S’agissant de la menace à l’ordre public de nature à justifier une quatrième prolongation elle ne doit pas nécessairement survenir au cours de la troisième prolongation mais être persistante au regard notamment de faits antérieurs au placement en rétention (Civ. 1ère, 9 avril 2025 – n°24-50.024).
En l’espèce la requête préfectorale en prolongation est fondée sur le fait que la présence en France de l’intéressé, qui a été condamné le 28 février 2025 par le tribunal correctionnel de Marseille pour vol avec destruction ou dégradation et menace de mort réitérée et usage illicite de stupéfiants et recel de bien provenant d’un vol et vol avec destruction ou dégradation, tentative, constitue une menace pour l’ordre public.
La gravité et la proximité temporelle des faits pour lesquels le retenu a été condamné témoignent en effet de la menace certaine et actuelle à l’ordre public que sa présence constitue sur le territoire national.
Dès lors les conditions d’une quatrième prolongation sont réunies et le moyen soulevé par l’appelant sera rejeté.
Pour l’ensemble des motifs précédemment exposés il conviendra de confirmer l’ordonnance du magistrat du siège du tribunal judiciaire.
PAR CES MOTIFS
Statuant publiquement par décision contradictoire en dernier ressort, après débats en audience publique,
Déclarons recevable l’appel interjeté à l’encontre de l’ordonnance du 17 septembre 2025 du magistrat du siège du tribunal judiciaire de Marseille,
Confirmons l’ordonnance du magistrat désigné pour le contrôle des mesures d’éloignement et de rétention du tribunal judiciaire de Marseille en date du 17 septembre 2025.
Les parties sont avisées qu’elles peuvent se pourvoir en cassation contre cette ordonnance dans un délai de 2 mois à compter de cette notification, le pourvoi devant être formé par déclaration au greffe de la Cour de cassation, signé par un avocat au conseil d’Etat ou de la Cour de cassation.
Le greffier Le président
Reçu et pris connaissance le :
Monsieur [Y] [I]
Assisté d’un interprète
COUR D’APPEL D’AIX-EN-PROVENCE
Chambre 1-11, Rétentions Administratives
Palais Verdun , bureau 443
Téléphone : [XXXXXXXX01] – [XXXXXXXX02] – [XXXXXXXX03]
Courriel : [Courriel 1]
Aix-en-Provence, le 18 Septembre 2025
À
— PREFECTURE DES BOUCHES DU RHONE
— Monsieur le directeur du centre de rétention administrative de [Localité 2]

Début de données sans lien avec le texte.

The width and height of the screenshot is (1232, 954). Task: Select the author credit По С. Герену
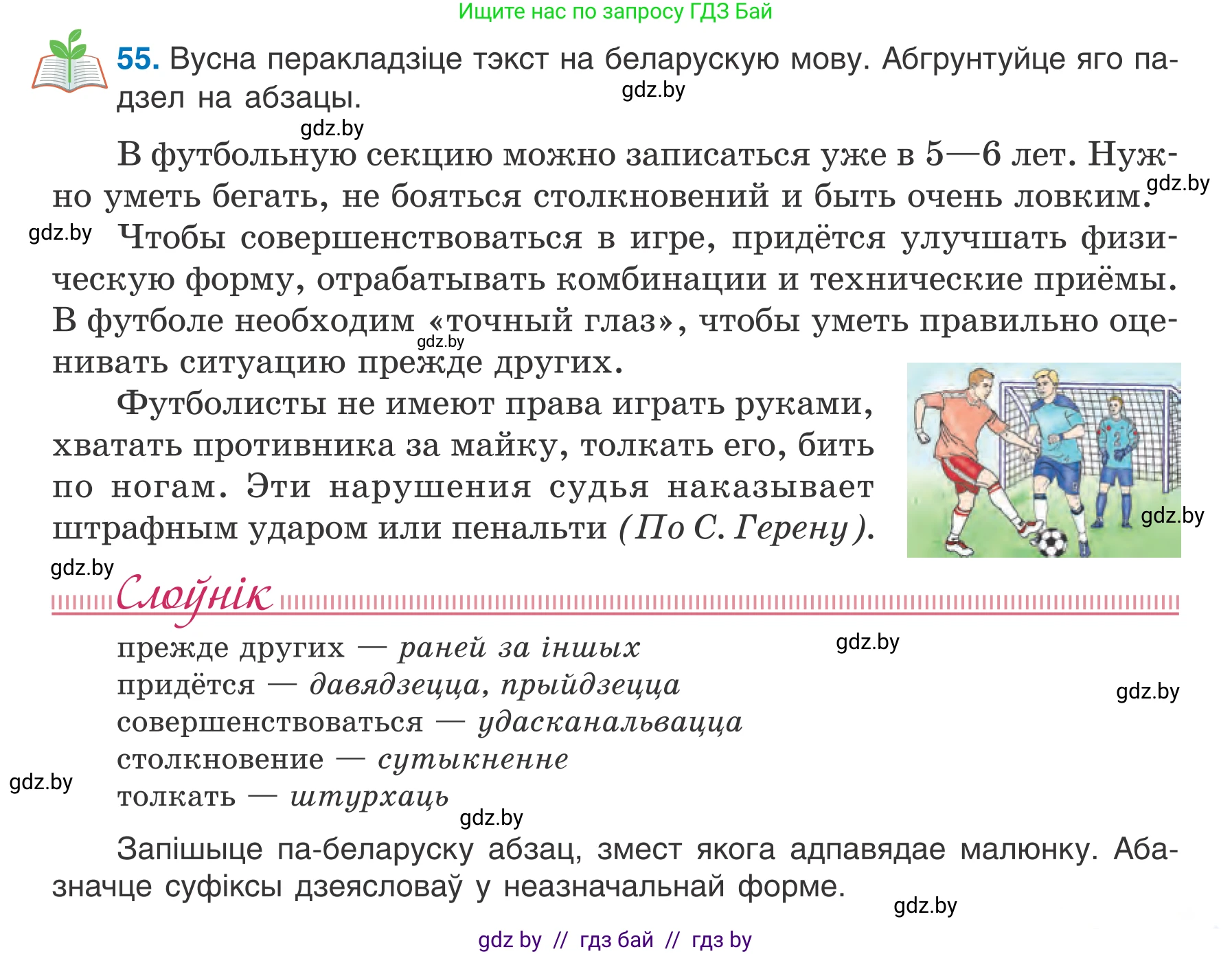click(x=749, y=529)
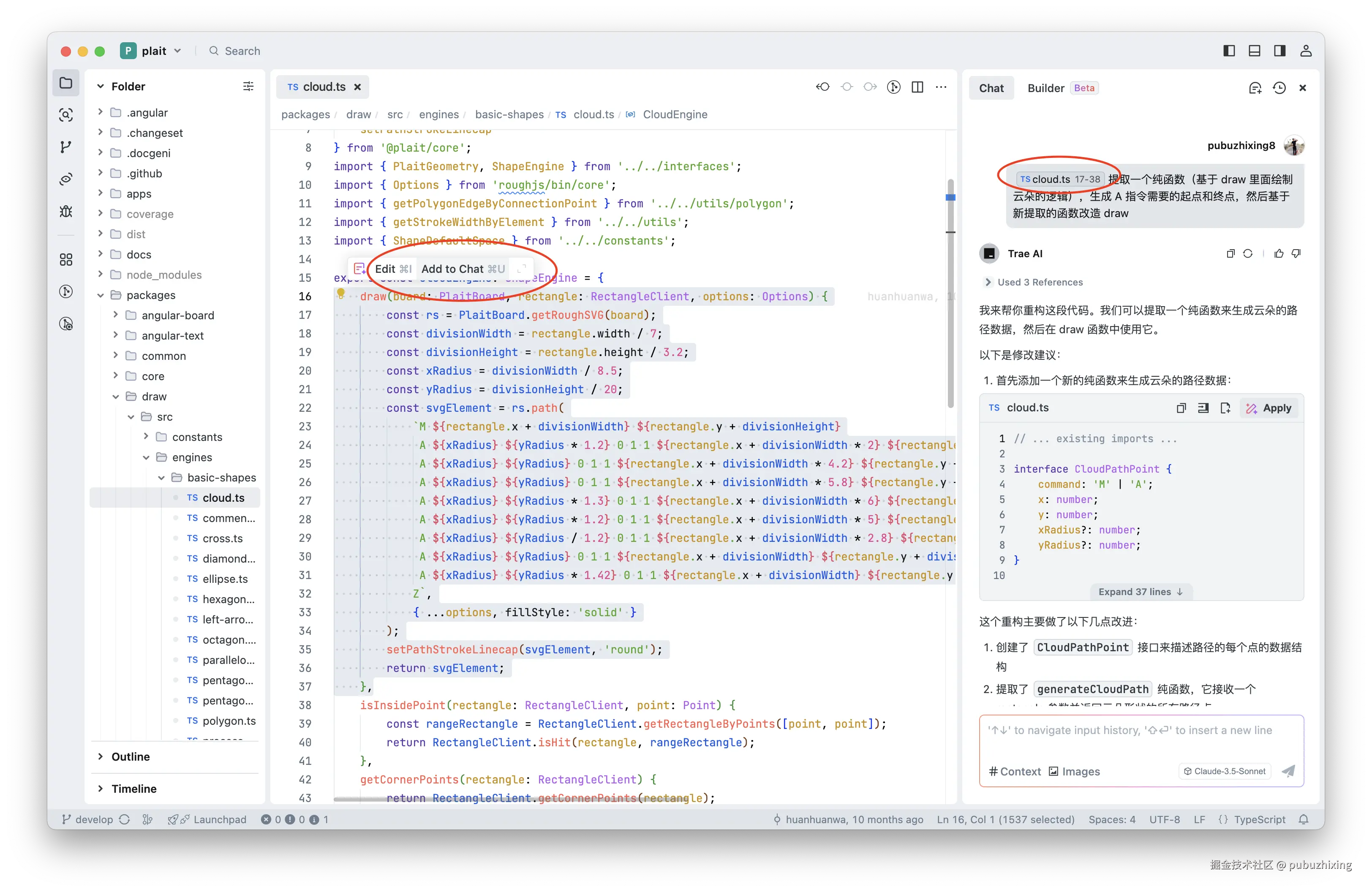Click the split editor icon
Screen dimensions: 1372x892
(917, 87)
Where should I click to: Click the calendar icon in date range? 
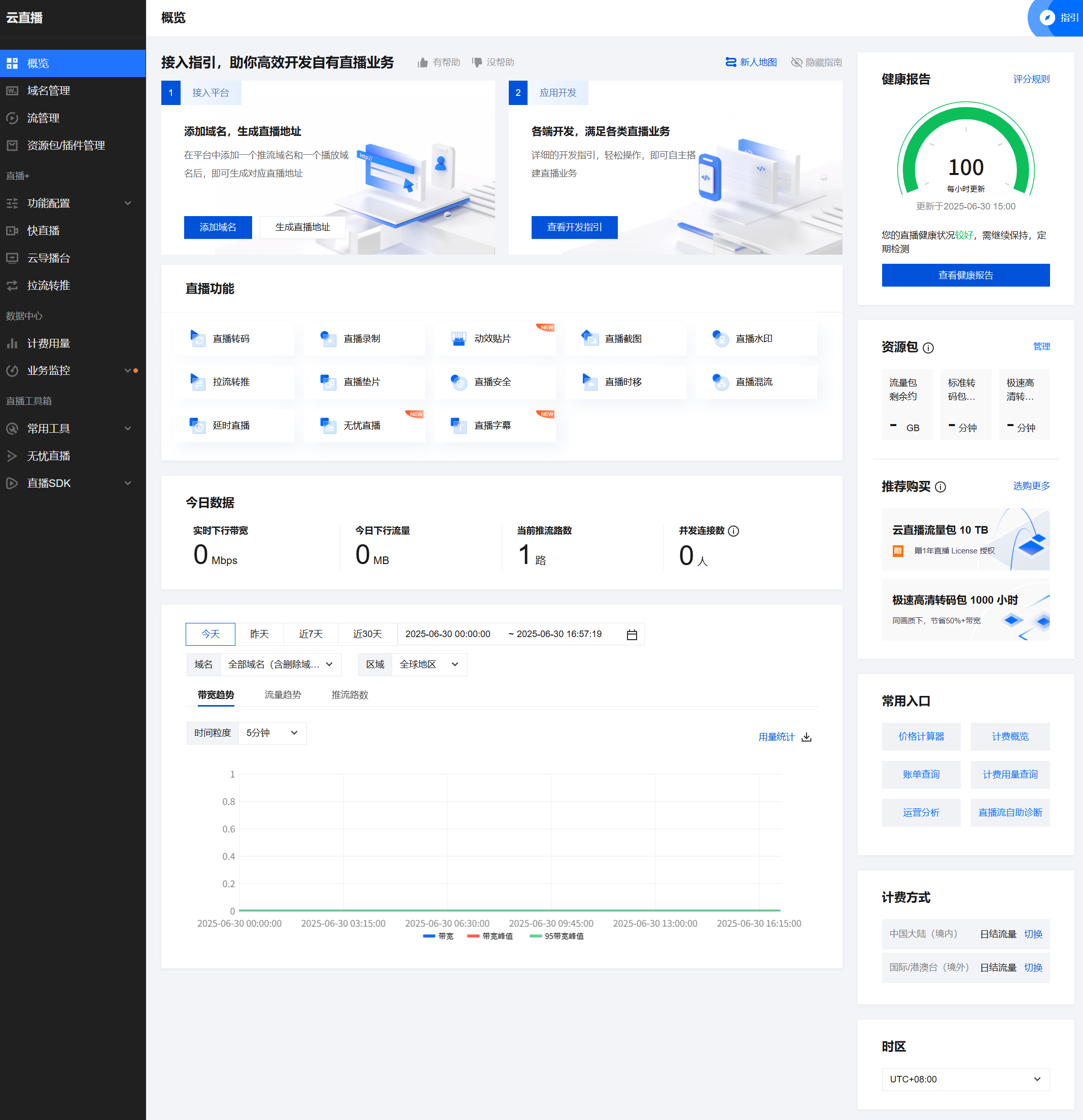pos(632,635)
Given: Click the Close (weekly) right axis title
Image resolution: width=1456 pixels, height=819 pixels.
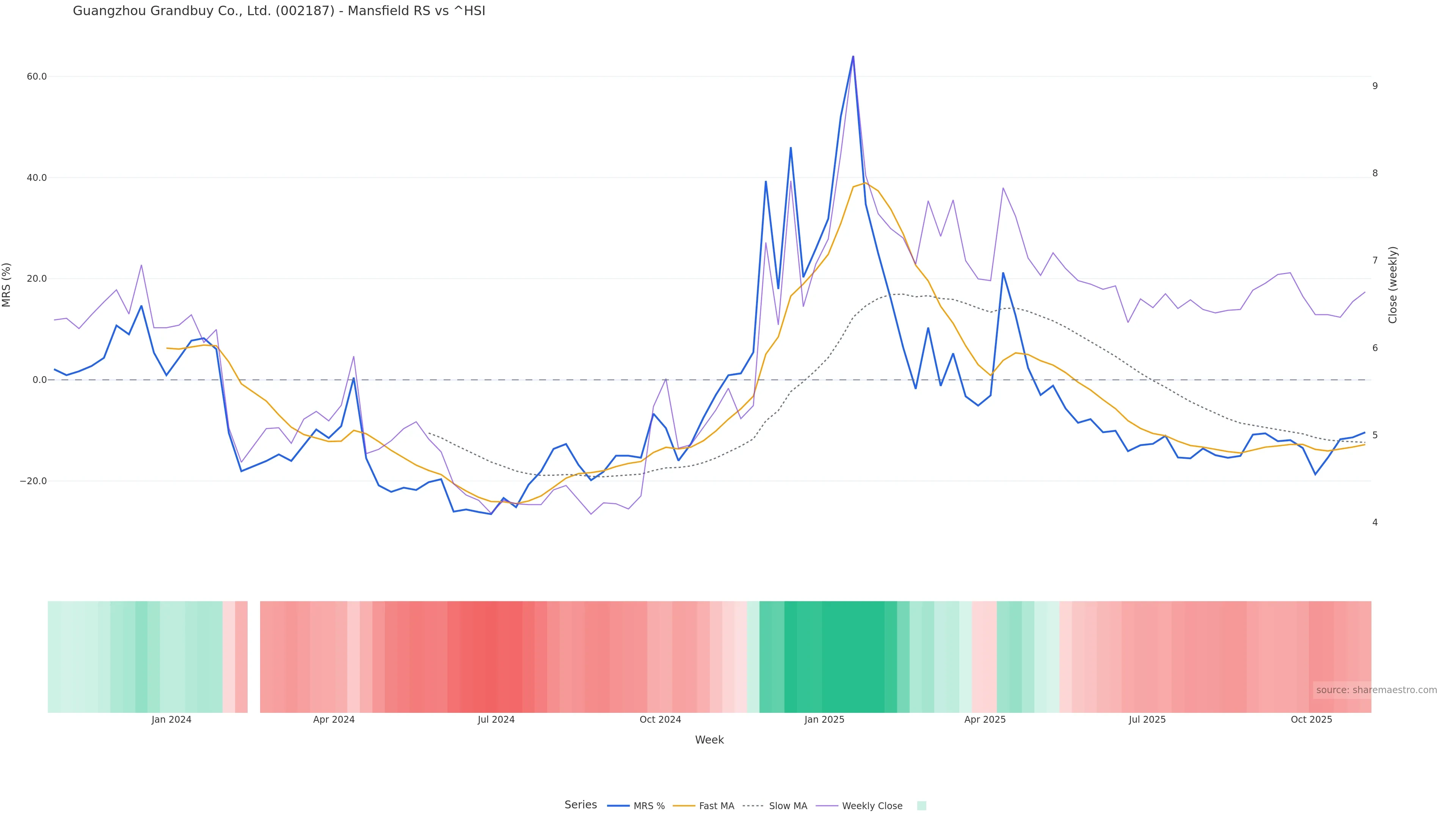Looking at the screenshot, I should (1393, 285).
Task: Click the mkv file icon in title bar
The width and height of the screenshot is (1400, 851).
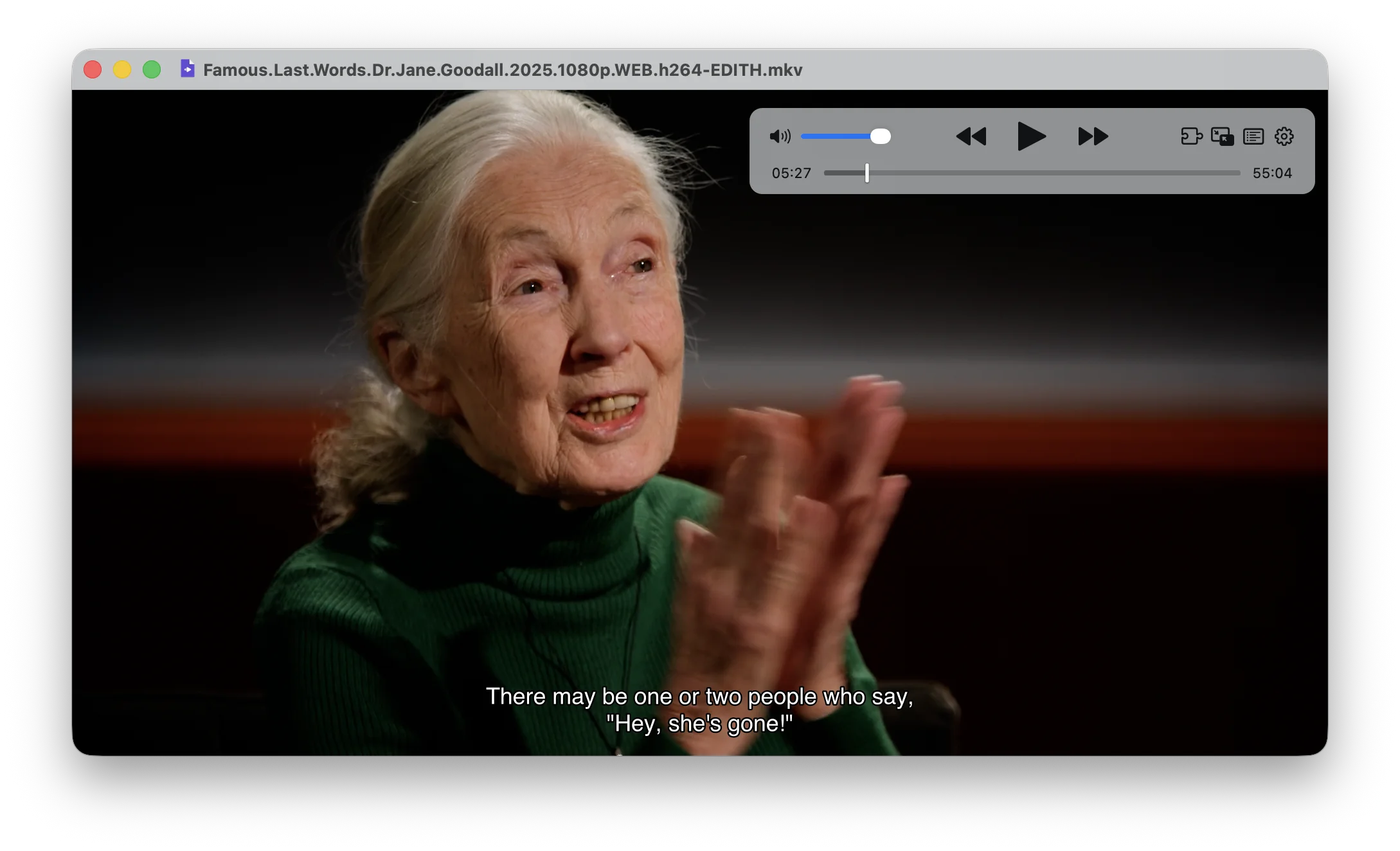Action: point(187,69)
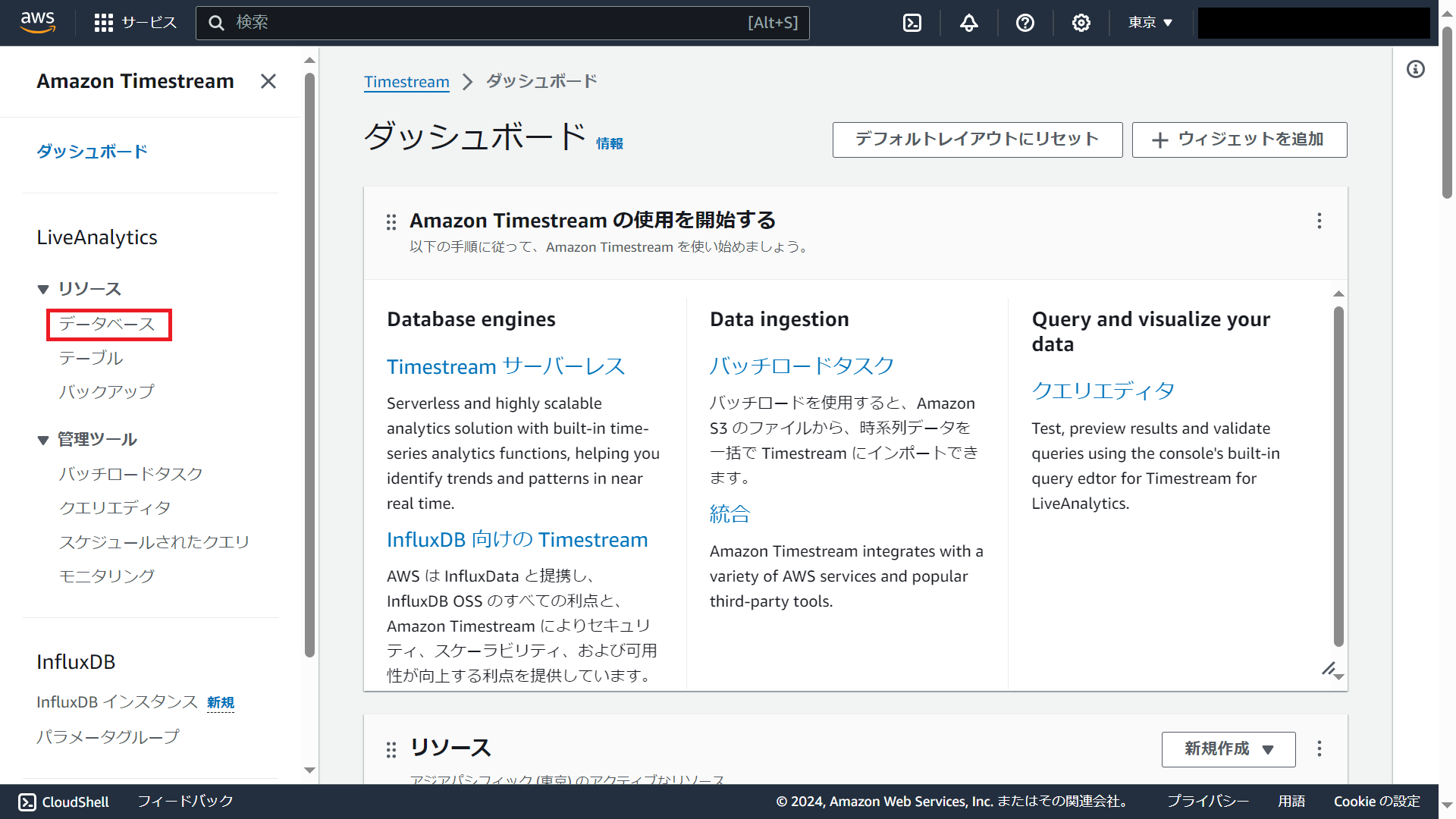
Task: Open the settings gear icon
Action: [1081, 23]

— Monsieur le procureur général
— Monsieur le greffier du Magistrat du siège du tribunal judiciaire chargé du contrôle des mesures privatives et restrictives de libertés de MARSEILLE
— Maître [J] [L]
NOTIFICATION D’UNE ORDONNANCE
J’ai l’honneur de vous notifier l’ordonnance ci-jointe rendue le 18 Septembre 2025, suite à l’appel interjeté par :
Monsieur [Y] [I]
né le 29 Avril 1987 à [Localité 1] (ALGERIE) (99)
de nationalité Algérienne
Je vous remercie de m’accuser réception du présent envoi.
Le greffier,
VOIE DE RECOURS
Nous prions Monsieur le directeur du centre de rétention administrative de bien vouloir indiquer au retenu qu’il peut se pourvoir en cassation contre cette ordonnance dans un délai de 2 mois à compter de cette notification, le pourvoi devant être formé par déclaration au greffe de la Cour de cassation.